Re: Clones (was RE: Hexadecimal)

From: Jim Allan (
Date: Mon Aug 18 2003 - 18:41:08 EDT

  • Next message: "RE: Clones (was RE: Hexadecimal)"

    Peter Kirk posted:

    > Well, that's what was puzzling me about the recommendations not to use
    > these characters. In my opinion, there needs to be a clear statement
    > with each character definition (not somewhere in the text not linked to
    > it) of its status in such respects. Is it for compatibility use only? Is
    > it a presentation form not for use in general information interchange?
    > Is it a formatting variant of another character, which should be used if
    > that special formatting is to be indicated although the two might be
    > collated together?

    Perhaps a cross-reference to areas in the main text where that
    particular character or kind of character is discussed when there is
    some special mention in the main text.

    Otherwise the various indications of distinction and compabitility
    decomposition and canonical decomposition usually indicate a lot, if
    the reader looks at them and learns to understand them.

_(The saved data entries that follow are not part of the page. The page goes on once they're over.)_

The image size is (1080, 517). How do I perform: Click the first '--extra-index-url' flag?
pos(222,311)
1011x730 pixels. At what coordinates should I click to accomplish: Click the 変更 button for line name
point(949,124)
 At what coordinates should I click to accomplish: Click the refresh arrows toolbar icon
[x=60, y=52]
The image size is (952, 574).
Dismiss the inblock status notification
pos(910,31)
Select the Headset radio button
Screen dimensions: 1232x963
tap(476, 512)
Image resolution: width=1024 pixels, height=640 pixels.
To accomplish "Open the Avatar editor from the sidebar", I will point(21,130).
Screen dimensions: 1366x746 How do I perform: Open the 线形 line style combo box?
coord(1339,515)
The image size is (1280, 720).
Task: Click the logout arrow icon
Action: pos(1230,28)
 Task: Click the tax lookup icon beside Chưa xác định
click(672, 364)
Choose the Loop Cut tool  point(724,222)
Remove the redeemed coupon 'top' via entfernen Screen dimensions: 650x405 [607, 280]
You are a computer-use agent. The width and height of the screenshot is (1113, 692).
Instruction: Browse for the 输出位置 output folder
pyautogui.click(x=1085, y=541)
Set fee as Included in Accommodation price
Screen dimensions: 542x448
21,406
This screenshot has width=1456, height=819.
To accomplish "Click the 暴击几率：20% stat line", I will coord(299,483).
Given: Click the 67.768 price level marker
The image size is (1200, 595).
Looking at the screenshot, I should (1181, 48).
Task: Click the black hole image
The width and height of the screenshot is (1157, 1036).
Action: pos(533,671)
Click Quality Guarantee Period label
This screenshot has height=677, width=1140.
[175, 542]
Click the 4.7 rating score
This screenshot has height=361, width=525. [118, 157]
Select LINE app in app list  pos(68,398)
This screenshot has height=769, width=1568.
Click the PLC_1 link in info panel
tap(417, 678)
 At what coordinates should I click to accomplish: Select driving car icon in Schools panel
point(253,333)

    But indeed the standard is somewhat inconsistant in sometimes coming
    close to recommending not using compatibility characters at all and in
    other cases recommending particular ones.

    > For example, if I want a superscript 2 to indicate "squared" (which
    > someone used on this list recently), am I supposed to use U+00B2, or
    > should I avoid using it and instead use a higher level markup (which
    > implies I need to use HTML e-mail)? Maybe the text tells me somewhere,
    > but it certainly doesn't in the code chart.

    Well if you are using unformatted text and want to use a superscript 2
    then you don't have much choice. I suppose I could have sent "E=mc^2" or
    "E=mc{squared}" "E=mc<super>2" or something, but why would I when I have
    Unicode? :-)

    Actually superscript 2 is also in the Latin-1 character set. :-)

    In it states:

    << Therefore, the preferred means to encode superscripted letters or
    digits, such as “1st” or “DC0016”, is by style or markup in rich text. >>

    I would think that statement obvious since in technical writing and
    mathematical writing it is theoretically possible for any displayable
    character in Unicode to be superscripted or subscripted, and even
    superscripted or subscripted to an already superscript or subscript
    character, and so on.

    Also in the code chart (
    U+00BS SUPERSCRIPT TWO is given a compatibility decomposition to
    "<super> *0032* 2". Similarly with other superscript characters.

    But beyond all recommendations in the Unicode standard what is done
    depends on what the user wants to do for a particular purpose in a
    particular environment with particular fonts. There is no one correct
    way that fits all users at all places and times, nor should there be.

    If I am printing out a document on a particular system with particular
    software and fonts in which plain text superscripts look to me better
    than superscripts created by formatting regular numbers by the word
    processor I am using then I will naturally in that time and place use
    Unicode plain text superscripts.

    That Unicode gives me the choice is a benefit I should take advantage of
    without worrying that formatting regular numbers as superscript is
    theoretically better than using compatibility characters.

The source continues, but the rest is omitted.